From Booklist
Birds are totem animals for poets, and Oliver writes of her winged kindred spirits often, here addressing “red bird” with gratitude for “firing up the landscape” in winter. Red bird is an emblem of passion in a frozen world, and a sign of Oliver’s own resurgence of love and hope after the profound grief of her last collection, Thirst (2006). In “Summer Morning,” she writes, “Heart, / I implore you, / it’s time to come back / from the dark.” And in “Self -Portrait,” she exclaims, “Ah! seventy. And still / in love with life. And still / full of beans.” One of few avidly read living poets, Oliver revels in the beauty of the living world, and takes to heart its lessons in patience and pleasure, cessation and renewal. As piercingly observant as ever in this substantial and forthright collection, Oliver is rhapsodic. But she is also wry, caustic, and elegiac in critiquing our habit of violence, “the debris of progress,” and the cruel fate of rivers, polar bears, and all the wild places and animals we’ve endangered, and from which we still have so much to learn. --Donna Seaman
Review
"The song Mary Oliver sings in Red Bird is the song she has always sung, but now more urgent, more needful, more."

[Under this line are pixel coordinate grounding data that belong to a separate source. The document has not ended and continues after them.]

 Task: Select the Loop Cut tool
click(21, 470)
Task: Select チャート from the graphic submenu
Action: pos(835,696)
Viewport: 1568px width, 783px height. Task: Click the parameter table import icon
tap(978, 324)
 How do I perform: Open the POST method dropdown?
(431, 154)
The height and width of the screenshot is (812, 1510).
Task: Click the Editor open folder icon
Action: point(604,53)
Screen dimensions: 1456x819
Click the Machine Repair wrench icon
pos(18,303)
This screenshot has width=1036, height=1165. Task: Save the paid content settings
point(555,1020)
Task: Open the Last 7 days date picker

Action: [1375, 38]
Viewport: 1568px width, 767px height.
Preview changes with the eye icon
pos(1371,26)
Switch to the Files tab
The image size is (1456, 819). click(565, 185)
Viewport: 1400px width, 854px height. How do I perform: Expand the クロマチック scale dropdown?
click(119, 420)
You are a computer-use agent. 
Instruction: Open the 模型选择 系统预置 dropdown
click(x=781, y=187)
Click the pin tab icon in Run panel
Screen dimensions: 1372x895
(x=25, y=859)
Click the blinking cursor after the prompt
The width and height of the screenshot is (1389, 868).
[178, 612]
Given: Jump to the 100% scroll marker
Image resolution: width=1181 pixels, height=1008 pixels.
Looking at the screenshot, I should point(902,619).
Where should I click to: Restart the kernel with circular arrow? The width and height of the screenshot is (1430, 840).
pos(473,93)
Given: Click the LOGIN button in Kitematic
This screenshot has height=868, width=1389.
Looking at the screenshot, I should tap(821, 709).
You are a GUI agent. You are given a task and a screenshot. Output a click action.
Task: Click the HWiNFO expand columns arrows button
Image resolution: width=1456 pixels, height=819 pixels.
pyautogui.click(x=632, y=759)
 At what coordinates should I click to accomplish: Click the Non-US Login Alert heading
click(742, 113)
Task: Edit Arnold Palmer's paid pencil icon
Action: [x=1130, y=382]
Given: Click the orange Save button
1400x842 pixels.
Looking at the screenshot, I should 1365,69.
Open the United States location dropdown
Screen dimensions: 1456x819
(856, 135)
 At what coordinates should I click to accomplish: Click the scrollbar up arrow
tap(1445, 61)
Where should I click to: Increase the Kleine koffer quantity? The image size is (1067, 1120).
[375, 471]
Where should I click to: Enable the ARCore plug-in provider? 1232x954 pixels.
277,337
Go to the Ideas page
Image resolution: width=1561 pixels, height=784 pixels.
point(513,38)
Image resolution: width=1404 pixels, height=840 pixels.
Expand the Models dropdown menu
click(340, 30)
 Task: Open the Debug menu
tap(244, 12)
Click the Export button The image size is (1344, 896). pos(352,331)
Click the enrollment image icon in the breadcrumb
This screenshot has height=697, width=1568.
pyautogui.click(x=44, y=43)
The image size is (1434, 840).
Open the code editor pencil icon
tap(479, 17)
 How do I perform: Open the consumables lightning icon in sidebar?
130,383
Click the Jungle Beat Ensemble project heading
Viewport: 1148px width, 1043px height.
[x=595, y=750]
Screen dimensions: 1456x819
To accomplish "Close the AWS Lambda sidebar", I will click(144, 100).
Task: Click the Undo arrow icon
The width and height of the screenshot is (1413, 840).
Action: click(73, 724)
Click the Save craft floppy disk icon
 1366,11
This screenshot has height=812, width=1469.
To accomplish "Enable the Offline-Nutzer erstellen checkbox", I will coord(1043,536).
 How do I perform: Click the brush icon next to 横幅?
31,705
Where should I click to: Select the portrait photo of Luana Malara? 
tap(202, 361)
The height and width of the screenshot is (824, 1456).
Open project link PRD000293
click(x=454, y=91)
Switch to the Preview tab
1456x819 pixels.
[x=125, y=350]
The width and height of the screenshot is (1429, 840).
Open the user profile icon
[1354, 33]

"This year the Top 5 [on Book Sense's poetry bestseller list] can be summed up in six words: Mary Oliver, Mary Oliver, Mary Oliver." Christian Science Monitor
"Oliver's grief ripples through the book, as does an unwavering sense of gratitude for the moment, the memories, and her trusty dog, Percy." Boston Globe
"In Red Bird, Oliver...speaks even more loudly than usual against mankind's growing list of abuses of the plant, while celebrating such seemingly ordinary creatures as crows."
"As piercingly observant as ever in this substantial and forthright collection, Oliver is rhapsodic." Booklist, ALA
"We depend on this poet for her hallowings in the animal kingdoms. We look to her for a reverence that lifts up and celebrates the little things in nature."